Akut perikardit tanısı için birkaç temel tanısal yöntem vardır:

  • EKG: Akut perikardit tanısında oldukça önemlidir. Genellikle, yaygın ST segment yükselmesi ve PR segment depresyonu gibi bulgular mevcuttur.

I: PR depresyonu ile yaygın ST yükselmesi
II: ST ve PR segmentlerinin normalleşmesi
III: yaygın derin T dalgası inversiyonları
IV: EKG’nin normalleşmesi

 

  • Ekokardiyografi: Kardiyak tamponad şüphesi olduğunda veya perikardiyal efüzyonun boyutunu değerlendirmek amacıyla kullanılır.
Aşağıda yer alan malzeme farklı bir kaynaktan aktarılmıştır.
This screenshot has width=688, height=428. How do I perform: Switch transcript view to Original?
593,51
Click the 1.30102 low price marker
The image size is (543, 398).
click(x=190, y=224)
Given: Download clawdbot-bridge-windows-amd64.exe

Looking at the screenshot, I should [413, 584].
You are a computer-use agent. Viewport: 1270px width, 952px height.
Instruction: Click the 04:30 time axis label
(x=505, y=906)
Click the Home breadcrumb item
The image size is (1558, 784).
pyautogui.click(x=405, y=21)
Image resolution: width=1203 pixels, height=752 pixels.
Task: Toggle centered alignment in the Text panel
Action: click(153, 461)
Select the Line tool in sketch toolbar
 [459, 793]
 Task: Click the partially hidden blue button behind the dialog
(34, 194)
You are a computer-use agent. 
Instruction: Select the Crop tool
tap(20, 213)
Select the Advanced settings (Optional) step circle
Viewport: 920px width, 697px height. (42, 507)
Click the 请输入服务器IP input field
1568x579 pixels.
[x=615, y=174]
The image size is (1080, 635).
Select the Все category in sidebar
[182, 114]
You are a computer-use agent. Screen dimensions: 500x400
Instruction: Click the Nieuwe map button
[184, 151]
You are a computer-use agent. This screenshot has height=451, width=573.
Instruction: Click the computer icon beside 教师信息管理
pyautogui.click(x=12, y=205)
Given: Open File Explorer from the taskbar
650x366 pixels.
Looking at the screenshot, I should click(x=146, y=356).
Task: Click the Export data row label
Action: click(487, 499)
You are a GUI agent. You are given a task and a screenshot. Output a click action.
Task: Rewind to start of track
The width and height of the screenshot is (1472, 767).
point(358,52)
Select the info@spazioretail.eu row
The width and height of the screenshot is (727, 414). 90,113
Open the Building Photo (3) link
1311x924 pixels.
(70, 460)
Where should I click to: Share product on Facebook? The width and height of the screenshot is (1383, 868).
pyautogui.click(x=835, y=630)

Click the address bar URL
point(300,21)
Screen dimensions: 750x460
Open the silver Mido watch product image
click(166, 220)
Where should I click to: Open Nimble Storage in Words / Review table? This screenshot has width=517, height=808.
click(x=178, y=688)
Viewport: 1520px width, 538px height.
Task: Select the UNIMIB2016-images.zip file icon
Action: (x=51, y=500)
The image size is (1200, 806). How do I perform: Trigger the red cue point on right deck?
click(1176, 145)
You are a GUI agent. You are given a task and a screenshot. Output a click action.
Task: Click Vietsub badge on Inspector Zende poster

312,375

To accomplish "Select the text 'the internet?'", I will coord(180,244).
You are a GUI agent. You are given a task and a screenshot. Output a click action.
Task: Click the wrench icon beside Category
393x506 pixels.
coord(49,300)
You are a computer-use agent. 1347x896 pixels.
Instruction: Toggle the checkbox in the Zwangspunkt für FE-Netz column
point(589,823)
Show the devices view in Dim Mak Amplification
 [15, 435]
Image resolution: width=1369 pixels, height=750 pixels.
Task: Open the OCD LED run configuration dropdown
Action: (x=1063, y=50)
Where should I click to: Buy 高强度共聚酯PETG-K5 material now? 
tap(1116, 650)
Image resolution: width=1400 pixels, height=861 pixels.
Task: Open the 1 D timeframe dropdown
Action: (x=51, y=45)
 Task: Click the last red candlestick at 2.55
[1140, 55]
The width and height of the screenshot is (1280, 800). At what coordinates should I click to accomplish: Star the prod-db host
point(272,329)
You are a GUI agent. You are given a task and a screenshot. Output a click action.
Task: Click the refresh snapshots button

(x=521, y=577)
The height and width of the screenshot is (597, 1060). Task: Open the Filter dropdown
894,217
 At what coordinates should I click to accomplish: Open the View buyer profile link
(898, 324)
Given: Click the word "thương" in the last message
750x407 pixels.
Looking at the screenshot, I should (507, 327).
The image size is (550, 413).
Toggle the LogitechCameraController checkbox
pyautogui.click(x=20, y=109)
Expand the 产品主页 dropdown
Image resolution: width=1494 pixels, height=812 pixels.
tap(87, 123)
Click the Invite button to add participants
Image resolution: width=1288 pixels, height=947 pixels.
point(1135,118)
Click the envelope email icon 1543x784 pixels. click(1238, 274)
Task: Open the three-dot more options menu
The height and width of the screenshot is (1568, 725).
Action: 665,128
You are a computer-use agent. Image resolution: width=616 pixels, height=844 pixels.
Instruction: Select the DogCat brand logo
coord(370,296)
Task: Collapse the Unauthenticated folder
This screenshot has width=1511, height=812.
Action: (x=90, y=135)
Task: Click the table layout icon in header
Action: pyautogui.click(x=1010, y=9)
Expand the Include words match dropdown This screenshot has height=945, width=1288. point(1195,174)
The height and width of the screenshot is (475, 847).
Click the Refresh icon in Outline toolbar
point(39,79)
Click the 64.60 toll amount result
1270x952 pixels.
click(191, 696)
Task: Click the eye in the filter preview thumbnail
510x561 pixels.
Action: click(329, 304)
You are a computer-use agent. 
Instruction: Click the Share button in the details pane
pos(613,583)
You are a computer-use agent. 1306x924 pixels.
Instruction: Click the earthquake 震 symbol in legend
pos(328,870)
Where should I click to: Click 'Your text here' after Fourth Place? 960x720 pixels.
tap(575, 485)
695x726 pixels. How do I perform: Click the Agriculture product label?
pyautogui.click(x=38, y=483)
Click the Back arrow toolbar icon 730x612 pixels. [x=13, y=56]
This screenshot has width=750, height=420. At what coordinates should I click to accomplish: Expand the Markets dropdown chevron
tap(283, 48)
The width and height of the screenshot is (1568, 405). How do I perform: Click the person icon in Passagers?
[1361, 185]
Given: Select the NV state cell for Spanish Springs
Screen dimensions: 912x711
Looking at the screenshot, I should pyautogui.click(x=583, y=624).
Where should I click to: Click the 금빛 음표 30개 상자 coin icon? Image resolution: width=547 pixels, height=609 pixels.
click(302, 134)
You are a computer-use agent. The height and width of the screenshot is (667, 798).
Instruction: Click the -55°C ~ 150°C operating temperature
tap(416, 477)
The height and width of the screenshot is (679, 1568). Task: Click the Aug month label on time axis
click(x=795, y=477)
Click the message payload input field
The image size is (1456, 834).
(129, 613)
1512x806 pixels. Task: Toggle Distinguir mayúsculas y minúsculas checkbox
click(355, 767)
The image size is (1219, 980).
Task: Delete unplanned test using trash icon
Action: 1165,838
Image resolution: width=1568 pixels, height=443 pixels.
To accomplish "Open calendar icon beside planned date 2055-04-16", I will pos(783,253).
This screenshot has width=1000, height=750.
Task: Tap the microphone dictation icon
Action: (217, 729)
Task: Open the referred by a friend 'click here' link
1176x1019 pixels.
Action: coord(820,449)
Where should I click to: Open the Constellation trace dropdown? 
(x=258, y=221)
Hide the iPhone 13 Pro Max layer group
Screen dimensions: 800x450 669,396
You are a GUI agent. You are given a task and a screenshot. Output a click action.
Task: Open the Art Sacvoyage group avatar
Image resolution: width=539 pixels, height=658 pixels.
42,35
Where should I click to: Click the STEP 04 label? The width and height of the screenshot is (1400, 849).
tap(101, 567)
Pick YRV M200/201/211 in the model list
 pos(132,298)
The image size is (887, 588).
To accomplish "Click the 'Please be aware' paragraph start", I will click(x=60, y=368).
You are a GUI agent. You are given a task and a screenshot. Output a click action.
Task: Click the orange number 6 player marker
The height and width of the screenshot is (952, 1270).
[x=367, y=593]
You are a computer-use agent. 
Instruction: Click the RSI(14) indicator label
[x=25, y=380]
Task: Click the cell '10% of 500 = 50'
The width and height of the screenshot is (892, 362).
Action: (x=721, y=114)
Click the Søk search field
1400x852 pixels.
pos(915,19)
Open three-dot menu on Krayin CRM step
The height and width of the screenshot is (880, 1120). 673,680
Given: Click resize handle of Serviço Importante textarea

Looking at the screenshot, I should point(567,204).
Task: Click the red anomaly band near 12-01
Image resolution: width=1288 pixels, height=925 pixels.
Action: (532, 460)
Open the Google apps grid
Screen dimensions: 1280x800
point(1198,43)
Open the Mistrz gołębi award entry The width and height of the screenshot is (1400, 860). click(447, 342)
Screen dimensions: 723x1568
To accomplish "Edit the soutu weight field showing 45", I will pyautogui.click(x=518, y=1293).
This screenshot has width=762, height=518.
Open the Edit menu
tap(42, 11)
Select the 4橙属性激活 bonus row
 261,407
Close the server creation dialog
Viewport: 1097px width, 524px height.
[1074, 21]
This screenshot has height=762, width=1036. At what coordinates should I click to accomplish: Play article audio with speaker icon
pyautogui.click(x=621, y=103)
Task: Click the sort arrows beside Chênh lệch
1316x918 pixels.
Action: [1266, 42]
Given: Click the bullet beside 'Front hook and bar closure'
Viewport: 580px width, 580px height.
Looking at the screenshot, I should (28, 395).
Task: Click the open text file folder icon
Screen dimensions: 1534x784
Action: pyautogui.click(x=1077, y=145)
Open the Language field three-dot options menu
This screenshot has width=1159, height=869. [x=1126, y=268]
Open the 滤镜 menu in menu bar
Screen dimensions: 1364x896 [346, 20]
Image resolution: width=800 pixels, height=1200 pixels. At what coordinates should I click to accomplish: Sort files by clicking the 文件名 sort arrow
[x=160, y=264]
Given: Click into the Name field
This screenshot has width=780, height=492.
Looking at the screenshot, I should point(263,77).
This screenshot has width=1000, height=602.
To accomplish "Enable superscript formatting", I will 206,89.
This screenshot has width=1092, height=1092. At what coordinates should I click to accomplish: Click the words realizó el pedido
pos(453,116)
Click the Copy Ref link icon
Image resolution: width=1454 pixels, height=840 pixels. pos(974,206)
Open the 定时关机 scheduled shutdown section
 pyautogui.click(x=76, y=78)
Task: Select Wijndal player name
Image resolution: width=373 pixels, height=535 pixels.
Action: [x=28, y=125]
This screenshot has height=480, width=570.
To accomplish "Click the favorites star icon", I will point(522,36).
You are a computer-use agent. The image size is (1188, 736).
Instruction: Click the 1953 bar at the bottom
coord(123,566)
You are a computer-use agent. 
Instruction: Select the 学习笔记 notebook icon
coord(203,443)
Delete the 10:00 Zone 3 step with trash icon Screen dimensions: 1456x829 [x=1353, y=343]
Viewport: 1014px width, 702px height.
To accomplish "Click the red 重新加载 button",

  • Biyokimyasal Testler: C-reaktif protein (CRP), eritrosit sedimantasyon hızı (ESR) ve kardiyak troponin düzeyleri, iltihap ve miyokardiyal hasarı gösterir.

TANI:

Akut perikardit tanısı, aşağıdaki kriterlerden en az ikisinin varlığı ile konur:

  1. Tipik göğüs ağrısı
  2. Perikardiyal sürtünme sesi
  3. EKG’de yaygın ST yükselmesi
  4. Yeni veya artmış perikardiyal efüzyon

Bu kriterler, tanının hızlı ve doğru bir şekilde yapılmasına yardımcı olur.

SONUÇ:

Akut perikardit, özellikle göğüs ağrısı ile başvuran hastalarda dikkat edilmesi gereken önemli bir klinik durumdur. Doğru tanı ve uygun tedavi ile komplikasyonların önlenmesi mümkündür. Viral etiyolojiler genellikle semptomatik tedavi ile kontrol altına alınabilirken, daha ciddi vakalarda ilaç tedavisi ve yakından takip gerekebilir.